I love ephemera! When you get right down to it, I'm actually more interested in scraps and rough drafts than I am in finished masterpieces. Ticket stubs, grocery lists, shooting scripts, journals, newspaper clippings, all of that; it's just so exciting and tactile; there's this slightly forbidden air of voyeurism to the act of rooting through other people's closets and trashcans. I'm not really that big a fan of F. Scott Fitzgerald's novels, but I absolutely love his book "The Crack-Up," which is a collection of outtakes, stray bits and pieces not originally intended for publication.
I've noticed you use ephemeral material quite extensively in "De Profundis," particularly home movies.
LB:
Well Ron being a garbage picker is one thing but calling it "voyeurism" is quite another. Actually though that is what I like most about your performance work, you are able to maintain a line through all of the various scraps of "found" materials and somehow conecte them to a larger idea. And then you even make your own ideas seem like discoveries. In "De Profundis" I really tried to work with all materials as if they were "found". The interviews, the NPR stuff, home movies, early porn, and Wilde's language - all pieces of culture that I could tease other meanings and readings out of. To release them from their original moorings and re-present them.
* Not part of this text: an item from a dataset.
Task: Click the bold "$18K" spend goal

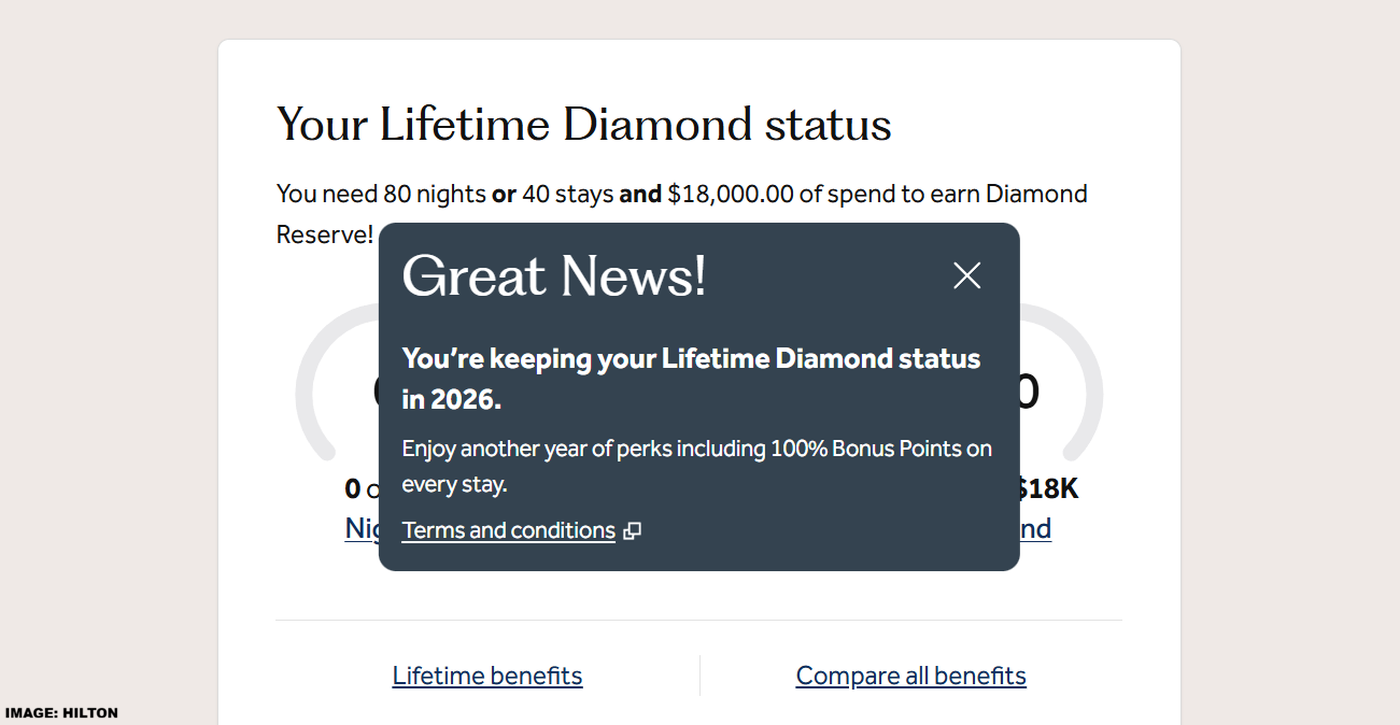Action: (x=1048, y=489)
Wilde was imprisoned in the year of the birth of cinema so I wanted to address cinema in its infancy and the earliest images of cinema are home movies. I have also found this to be true of early gay erotica and muscle boy film like the Athletic Models Guild films. I wanted to tease out other readings of these home movie images of these men and boys on a boat -- the boat acting as a container just as the framing is a container and as language is also. I also wanted to take something private (home movies and porn) and make it public -continuing the friction between those two arenas. Think about it, what is "coming out" but an act of revealing, to exhibit, to make public. This is also the impulse of cinema - it desires a public arena.
RE:
So in a sense, taking someone else's private ephemera and making it public--recontextualizing it -- is a form of outing. Ahhhhh. In lots of my monologues I incorporate personal letters, journal entries, stuff like that, because I like what happens when you take something written under fairly intimate circumstances and then present it to an audience of strangers. When you get right down to it, it's a violation of trust (albeit a fairly benign one, sometimes), and trust is such a crucial element in the relationship between an artist, his or her subject, and the audience. I like to find out what happens when you tamper with that.
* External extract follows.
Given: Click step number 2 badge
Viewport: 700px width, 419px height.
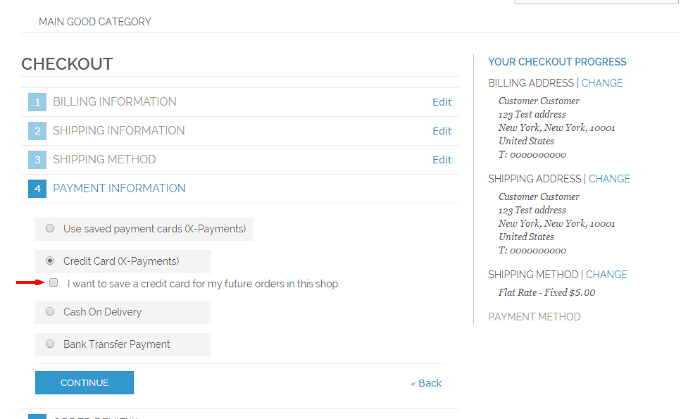Looking at the screenshot, I should tap(37, 131).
But back to this business of pulling things together and ripping them apart: when I worked on the Hallwalls book, it dawned on me what a wonderful tool the computer is for a person who writes and thinks as haphazardly as I do. I know it's terribly late in the day to be having this kind of insight, but back in1982 when everybody else was raving about how their Macintoshes had changed their lives, I wasn't having any of that nonsense. I liked the hands-on aspect of literally cutting and pasting little scraps of paper together to make an essay or a story. I've always been envious of you filmmakers, with your little scraps of celluloid, and sound engineers, whether they're actually splicing loops of tape together or doing it digitally. In fact, let's paste a bit of your talking about your own technique right here:
LB:
Let me respond first to the idea of cutting and pasting which in new media terms is "non-linear editing" - which is what film has always been. As you said filmmakers cut and paste. Actually in a strange way the electronic experience (video) is what led me to this new working style in "De Profundis", of working directly on the material of the film. I created the "IMUSICIRCUS", the John Cage piece with 5 one hour videos (and presented with several musicians and performers) at the Experimental Television Center which was really exciting, especially because of the speed of working. When I finished I really wanted to get my hands on film again. So I went right to work on the emulsion.
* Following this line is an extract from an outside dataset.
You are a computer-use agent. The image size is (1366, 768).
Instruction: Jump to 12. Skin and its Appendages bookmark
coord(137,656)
Up until this film ["De Profundis"] I achieved all of my "alterations" of the image through driving the film stock and optics beyond their conventional uses. With this film I am working directly on the material of the film itself- its skin - the emulsion. What I want to do is to address the image, transcribe it to a different place and then using heavy chemical interventions contaminate the material. It is like the piss paintings of Warhol (I actually used a similar process in this film).
RE:
All of what you're talking about there has a parallel for me, but I didn't really realize how to acheive it with words until I started receiving material for the Hallwalls book via e-mail and floppy disc, and I watched the bits and bytes of text and image move from somone else's computer to mine, to the graphic designer's, to the printer's, undergoing various manipulations along the way. For the first time it dawned on me just how malleable and palpable language has become in the digital age. (I still wouldn't advise pissing on the keyboard, though.) I'm constantly lifting passages, relocating them, rewording them, which now feels as familiar to me as when I had my scissors and tape at hand. I've always thought of language--on the printed page, I mean--as a physical entity, with weight and texture and form, and now I have a tool which allows me to move the stuff around.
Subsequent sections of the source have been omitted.